- [Dataset excerpts]
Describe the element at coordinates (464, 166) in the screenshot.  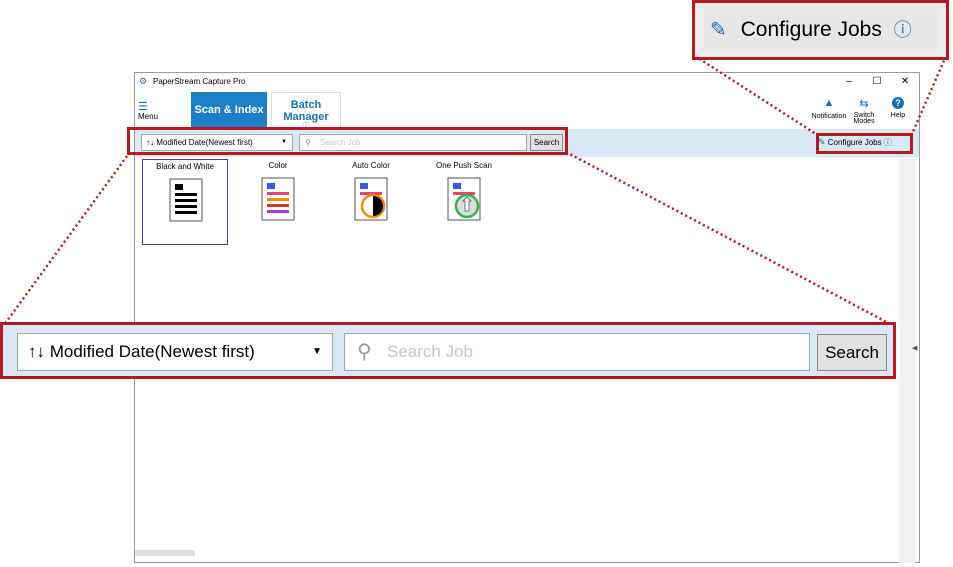
I see `job-label: One Push Scan` at that location.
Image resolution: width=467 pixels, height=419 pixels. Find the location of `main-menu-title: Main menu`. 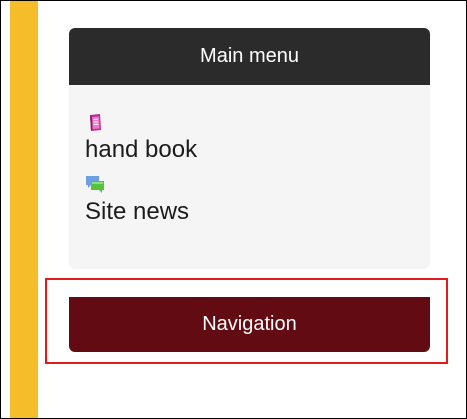

main-menu-title: Main menu is located at coordinates (250, 56).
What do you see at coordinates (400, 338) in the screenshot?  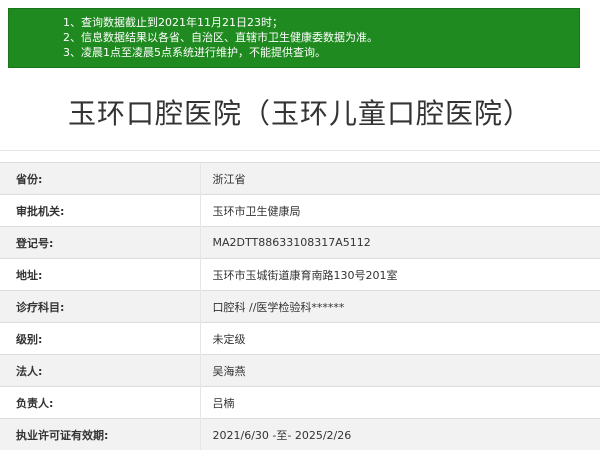 I see `level-value: 未定级` at bounding box center [400, 338].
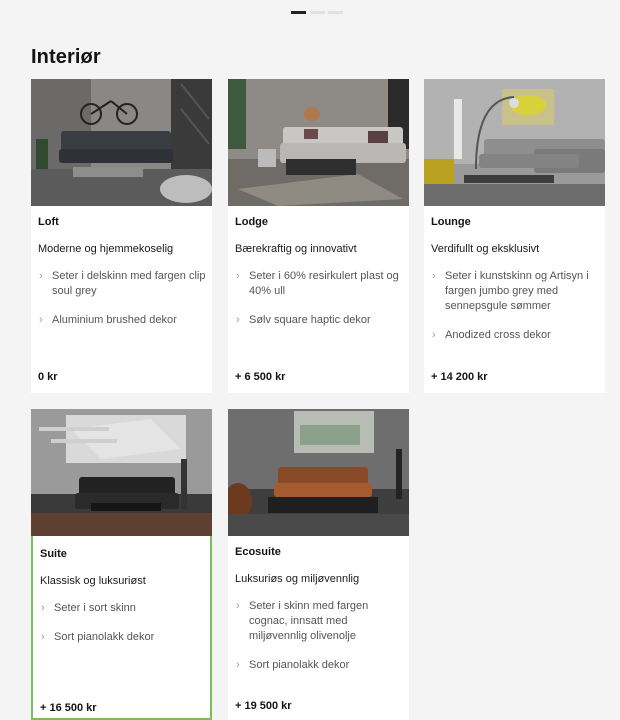  What do you see at coordinates (264, 706) in the screenshot?
I see `card-price: + 19 500 kr` at bounding box center [264, 706].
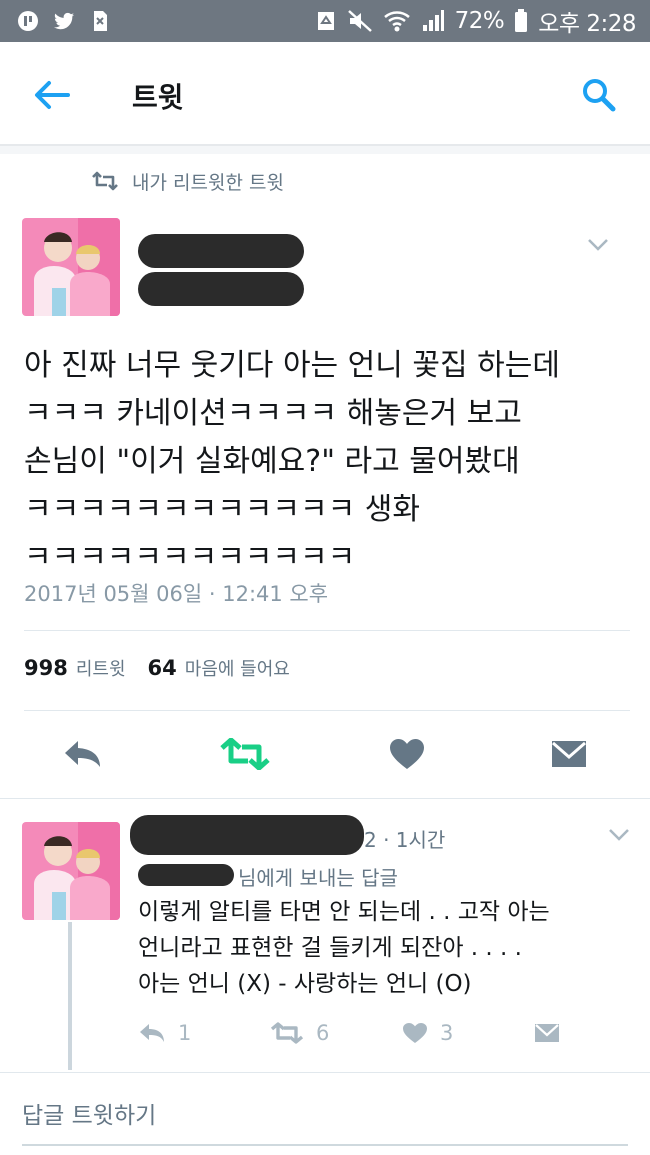 This screenshot has width=650, height=1155. I want to click on status-bar: 72% 오후 2:28, so click(325, 21).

- [What is required] Reproduce the data from its first line through the line containing "main-menu-title: Main menu is", including both ends, and leave the pictures out.

- [Response box]
Describe the element at coordinates (464, 166) in the screenshot.  
I see `job-label: One Push Scan` at that location.
Image resolution: width=467 pixels, height=419 pixels. Find the location of `main-menu-title: Main menu`. 

main-menu-title: Main menu is located at coordinates (250, 56).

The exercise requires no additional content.